▸ **CONSEGNA**:
Rispondi a queste domande sul testo dedicato alla concertazione.
(a) Di quanto potranno contribuire alla crescita del Pil nei prossimi 12 mesi le misure dell'ultimo Consiglio dei ministri?
(b) In quale data fu concluso il "patto sociale" chiamato "l'accordo di San Tommaso"?
(c) Quali due tipi di concertazione distingueva il rapporto dell'Organizzazione internazionale del lavoro della metà degli anni '90?

▸ **ESTRATTO DEL DOCUMENTO**:
In questi giorni, si riprende a parlare di dialogo sociale e di concertazione – due termini che, per quanto mai dimenticati e spesso pronunciati da alcune forze di governo, sembrava finiti là dove stanno quelle vecchie signore che hanno avuto tempi molto migliori, in un passato, però, non molto recente. La spinta è la consapevolezza che le misure approntate e approvate dall’ultimo Consiglio dei ministri, per quanto utili (potranno contribuire alla crescita del Pil per un 0,3-0,5 nei prossimi 12 mesi), non sono il colpo d’ala che il paese si attende. E che tale colpo d’ala non potrà essere dato senza la partecipazione attiva di tutto il corpo sociale.
Della “concertazione”, definita 15 anni fa “un metodo per governare” in un libro del presidente della Repubblica Carlo Azeglio Ciampi, ci sono numerose accezioni. Occorre tenerlo presente farne un breve bilancio e delineare come può essere utile nel contesto attuale. Un contesto – si badi bene – molto differente da quello in cui l’Italia era ancora un’economia relativamente chiusa alla concorrenza di paesi a demografia giovane, alta produttività e costi di produzione bassi.
Il termine viene dal francese, che, a sua volta, lo ha mutuato dal tedesco. Si riferisce ad accordi tra parti sociali (i rappresentanti dei lavoratori e dei datori di lavori) e tra questi ultimi e la mano pubblica per il raggiungimento di determinati obiettivi di politica o aziendale o settoriale o generale. L’Italia ha avuto una sua profonda esperienza di “concertazione”, sui generis, nel periodo tra le due guerre mondiali – con l’economia “corporativa”, studiata con grande attenzione, all’epoca, da economisti e sociologi di varie parti del mondo. Negli anni '60 e '70, non si parlava di “concertazione”, ma ci fu la lunga fase degli “accordi interconfederali”, spesso troppo prontamente tradotti in legge dal Parlamento: un frutto ne fu la normativa sulla previdenza del 1968-69 che, nel giro di pochi anni, ci regalò uno dei sistemi previdenziali più squilibrati (ed uno dei debiti previdenziali più alti in rapporto al pil) al mondo. Gli anni '80 sono l’epoca della “concertazione” propriamente quando il metodo è stato utilizzato per accompagnare il percorso di rientro dall’inflazione e di riassetto della finanza pubblica: il suo momento più alto è stato “l’accordo di San Tommaso” (dal nome del santo patronimico del giorno il cui è stato concluso), il “patto sociale” del 23 luglio 1993.
A poco più di 15 anni da allora, si può dire che il “patto sociale” ha avuto un ruolo chiave nella riduzione degli aumenti dei prezzi grazie, principalmente, all’introduzione del concetto di “inflazione programmata” come guida per la politica economica e per le relazioni industriali, mentre si è rivelato caduco in molti altri aspetti (la contrattazione collettiva a più livelli, la consultazione nella definizione dei documenti di politica economica). Si dovrebbe aggiornare alle nuove esigenze il “patto sociale” del 1993? Non proprio. Occorre guardare più indietro per andare più avanti. Alla metà degli anni '90 a un rapporto dell’Organizzazione internazionale del lavoro (un’istituzione non certo di parte e comunque distinta e distante dalle nostre beghe) differenziava nettamente tra “concertazione difensiva” e “concertazione aggressiva o positiva”.

▸ **DATI ESTRATTI**:
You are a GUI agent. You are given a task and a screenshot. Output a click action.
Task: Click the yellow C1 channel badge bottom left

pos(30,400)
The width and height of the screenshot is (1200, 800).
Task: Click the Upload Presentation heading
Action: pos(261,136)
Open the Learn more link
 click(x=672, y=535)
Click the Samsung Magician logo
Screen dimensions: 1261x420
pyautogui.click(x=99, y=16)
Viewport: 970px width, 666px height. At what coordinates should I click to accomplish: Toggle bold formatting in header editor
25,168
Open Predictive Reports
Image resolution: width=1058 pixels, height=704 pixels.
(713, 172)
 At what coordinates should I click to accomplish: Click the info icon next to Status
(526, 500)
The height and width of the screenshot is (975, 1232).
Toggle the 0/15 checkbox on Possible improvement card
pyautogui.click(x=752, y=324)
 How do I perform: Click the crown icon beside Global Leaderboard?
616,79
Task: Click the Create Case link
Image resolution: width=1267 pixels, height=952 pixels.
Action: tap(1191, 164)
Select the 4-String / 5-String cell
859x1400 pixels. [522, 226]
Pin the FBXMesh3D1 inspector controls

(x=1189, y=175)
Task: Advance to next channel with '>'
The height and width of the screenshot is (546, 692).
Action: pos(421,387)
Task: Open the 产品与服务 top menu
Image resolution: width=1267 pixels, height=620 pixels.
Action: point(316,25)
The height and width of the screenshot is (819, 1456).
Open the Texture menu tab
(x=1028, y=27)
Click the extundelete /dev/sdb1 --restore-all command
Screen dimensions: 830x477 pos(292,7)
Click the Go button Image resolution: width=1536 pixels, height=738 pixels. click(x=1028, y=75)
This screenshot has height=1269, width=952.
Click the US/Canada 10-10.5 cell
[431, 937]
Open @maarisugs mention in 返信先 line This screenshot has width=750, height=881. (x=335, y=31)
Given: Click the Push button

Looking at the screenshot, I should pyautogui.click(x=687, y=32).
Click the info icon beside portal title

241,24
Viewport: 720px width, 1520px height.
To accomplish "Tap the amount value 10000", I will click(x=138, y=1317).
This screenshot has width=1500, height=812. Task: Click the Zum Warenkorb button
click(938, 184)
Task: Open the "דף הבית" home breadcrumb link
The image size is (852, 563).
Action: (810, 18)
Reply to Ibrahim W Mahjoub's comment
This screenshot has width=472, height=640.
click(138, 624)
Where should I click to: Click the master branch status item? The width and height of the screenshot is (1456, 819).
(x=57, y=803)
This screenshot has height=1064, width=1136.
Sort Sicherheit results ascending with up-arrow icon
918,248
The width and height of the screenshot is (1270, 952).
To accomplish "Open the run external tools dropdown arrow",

▸ **SOLUZIONE**:
(a) Per un 0,3-0,5.
(b) Il 23 luglio 1993.
(c) La "concertazione difensiva" e la "concertazione aggressiva o positiva".